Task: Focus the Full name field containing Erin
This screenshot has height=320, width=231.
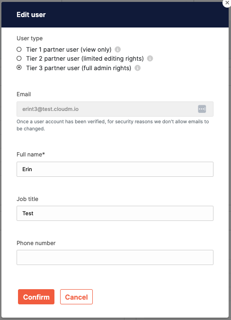Action: 115,169
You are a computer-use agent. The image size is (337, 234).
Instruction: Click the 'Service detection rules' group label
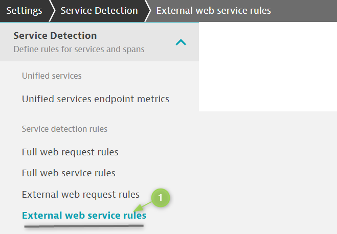coord(64,129)
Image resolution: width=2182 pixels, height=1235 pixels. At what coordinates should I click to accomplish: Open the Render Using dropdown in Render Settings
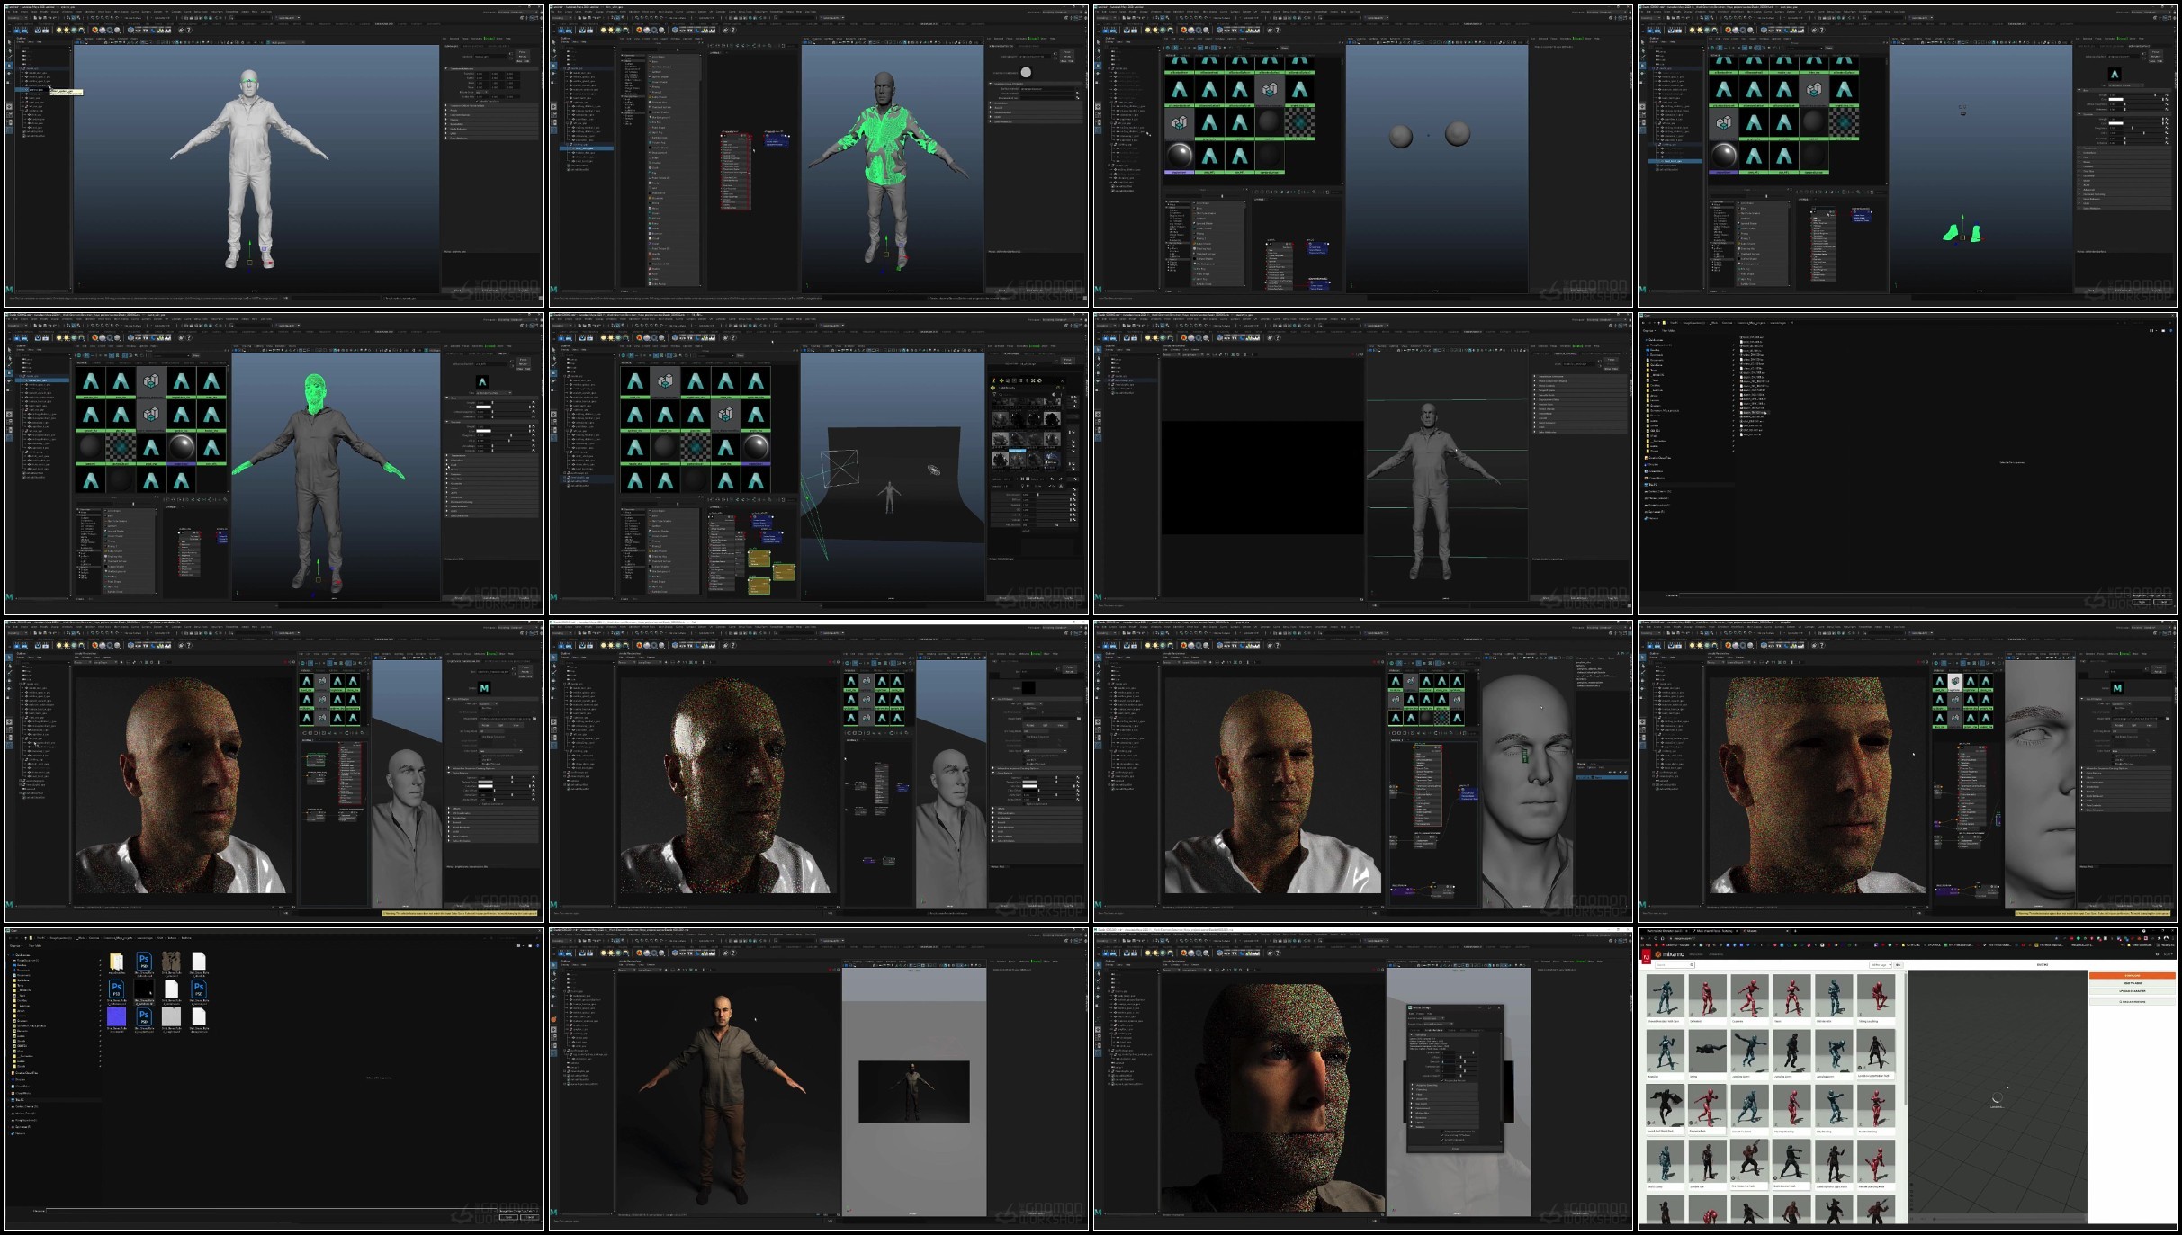(1439, 1024)
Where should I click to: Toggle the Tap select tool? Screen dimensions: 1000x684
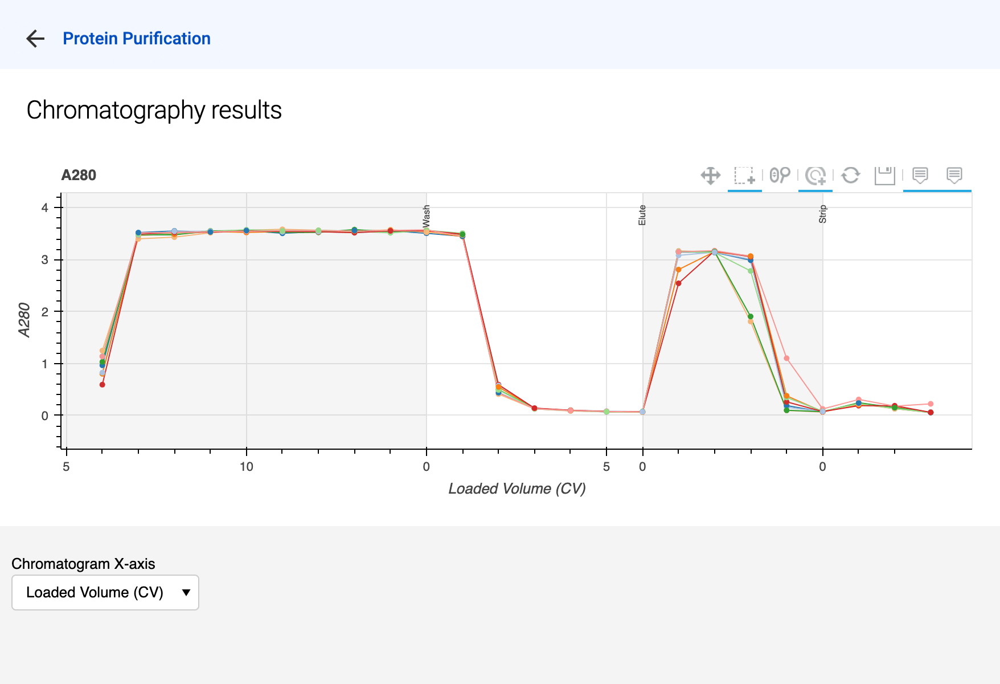[x=815, y=176]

┄┄┄┄┄┄┄┄┄┄┄┄┄┄┄┄┄┄┄┄

Exercise goal – Exactly as written, return each line above and leave the pictures behind.

Output for this task –
Task: Focus the Full name field containing Erin
This screenshot has height=320, width=231.
Action: 115,169
You are a computer-use agent. The image size is (337, 234).
Instruction: Click the 'Service detection rules' group label
coord(64,129)
Image resolution: width=2182 pixels, height=1235 pixels. At what coordinates should I click to accomplish: Open the Render Using dropdown in Render Settings
(1439, 1024)
Where should I click to: Toggle the Tap select tool? Screen dimensions: 1000x684
[x=815, y=176]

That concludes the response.